Jérôme Chappellaz1 : C’est avant tout sa démarche. Après l’énorme succès de la « Marche de l’empereur », il a su rester humble et déterminé quant à sa volonté de mettre son talent au service de grandes causes environnementales et de la transmission des connaissances scientifiques. Tout au long du projet, il m’a demandé de le conseiller sur les aspects scientifiques. Au moindre doute sur le scénario, nous en discutions. J’ai pu voir et retoucher, au mot près, tous les éléments pédagogiques qui accompagnent le film. On est vraiment dans un produit qui respecte la rigueur scientifique.
Vous êtes glaciologue, tout comme Claude Lorius qui a mené sa carrière au CNRS. Comment l’avez-vous connu ?

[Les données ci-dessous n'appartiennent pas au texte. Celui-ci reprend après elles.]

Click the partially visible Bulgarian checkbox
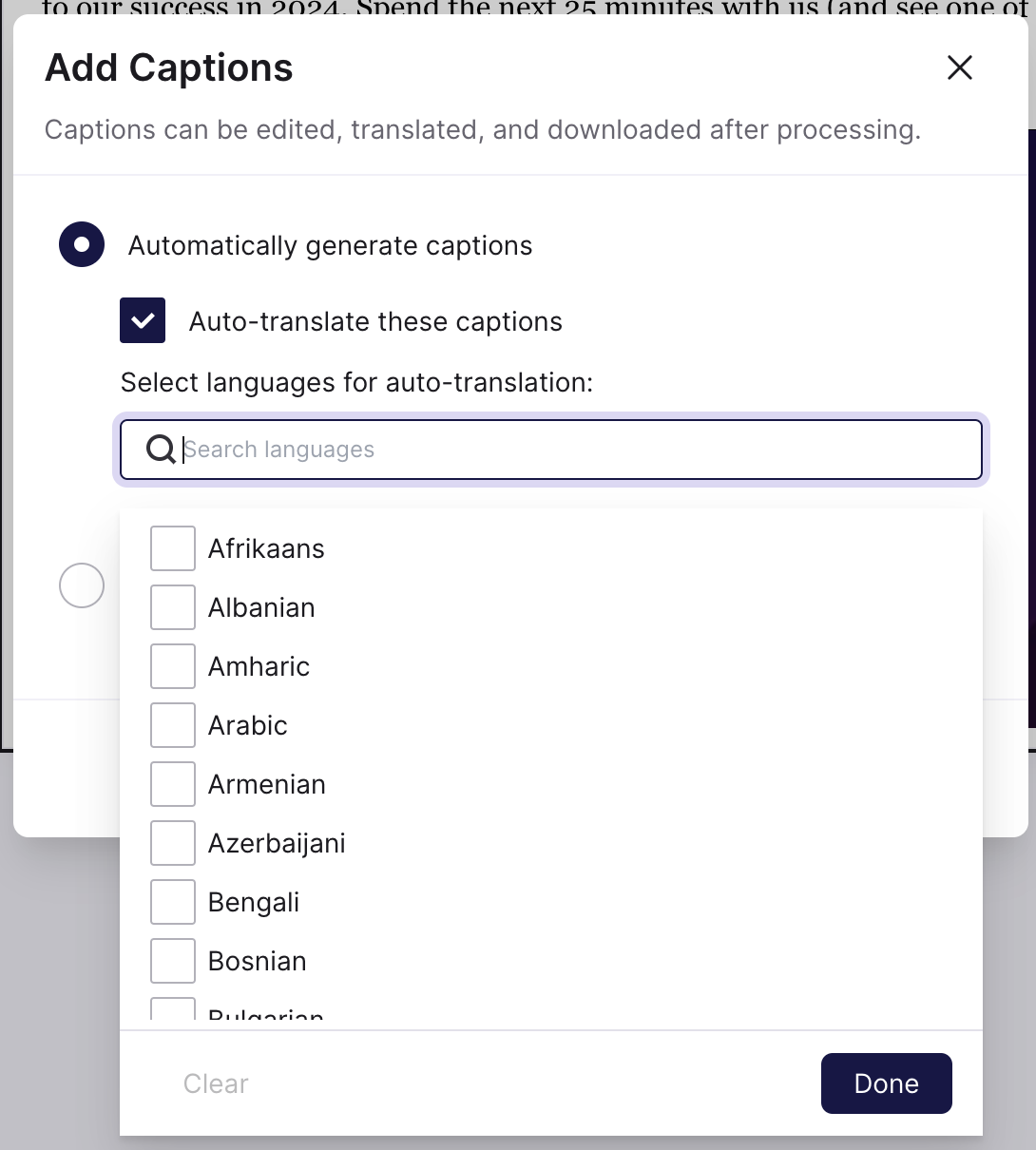The image size is (1036, 1150). coord(173,1008)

J.C. : Quand je suis arrivé au laboratoire de glaciologie à Grenoble pour faire ma thèse, Claude Lorius en était le directeur et les carottes de glace de la station soviétique de Vostok (Antarctique) venaient d’arriver. J’ai vécu de l’intérieur la publication des trois articles dans le magazine « Nature » en 1987 avec l’écho mondial que cette découverte a suscité. Pour la première fois, on mettait en évidence l’impact des activités humaines sur le réchauffement climatique. Par la suite, ma thèse m’a conduit à étudier la concentration d’un autre gaz à effet de serre, le méthane contenu dans la glace et nous avons publié un nouvel article dans « Nature » en 1990. Aujourd’hui, j’ai en quelque sorte la responsabilité de maintenir cette activité à Grenoble. Je lui fais part de l’avancée de nos recherches et il se réjouit de voir son œuvre se poursuivre.
Comment expliquez-vous qu’un si grand chercheur soit si peu connu du public ?

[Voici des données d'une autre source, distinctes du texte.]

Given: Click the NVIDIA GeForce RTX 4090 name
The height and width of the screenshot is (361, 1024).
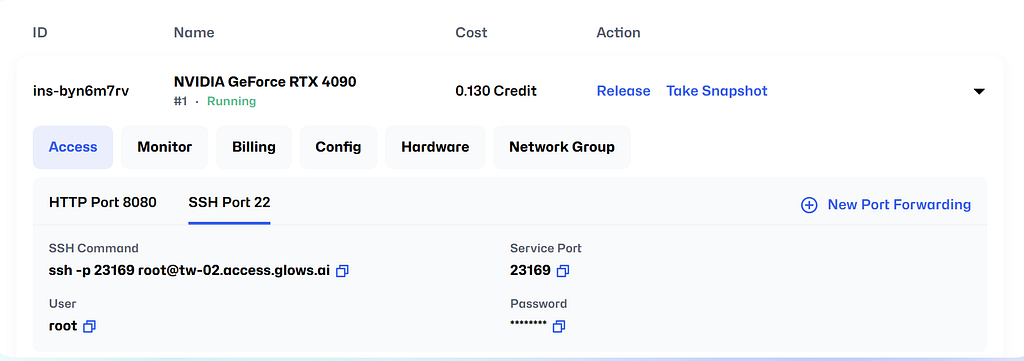Looking at the screenshot, I should (265, 82).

J.C. : A la fin des années 1970, et au début années 1980, il était présent dans des émissions comme « Les dossiers de l’écran » et était aussi connu que le commandant Cousteau, Haroun Tazieff, Paul-Emile Victor, grands aventuriers de la science. Par la suite, il s’est impliqué dans l’Académie des sciences, ce qui lui a valu beaucoup de déconvenues avec notamment les climato-sceptiques dont Claude Allègre. Il a fini par se retirer de la scène académique, puis publique, tout en poursuivant la publication de livres.

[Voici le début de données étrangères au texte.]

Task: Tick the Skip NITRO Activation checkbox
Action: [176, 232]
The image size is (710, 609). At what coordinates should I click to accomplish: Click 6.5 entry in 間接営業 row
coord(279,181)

Est-il vrai que c’est en voyant des bulles d’air s’échapper de son glaçon dans un verre de whisky que Claude Lorius a eu l’intuition initiale qui a guidé ses travaux ?
J.C. : Oui, c’était en 1965, Claude Lorius était chef d’hivernage à la base française Dumont d’Urville. Un soir, au retour d’un forage, il a mis un bout de glaçon datant de 15 000 ans dans son verre et a constaté que des bulles d’air s’échappaient en pétillant à mesure que son bloc fondait. Il a eu alors l’intuition que ce gaz pouvait contenir des informations susceptibles de reconstituer l’atmosphère du passé. La scène est d’ailleurs reconstituée dans le documentaire.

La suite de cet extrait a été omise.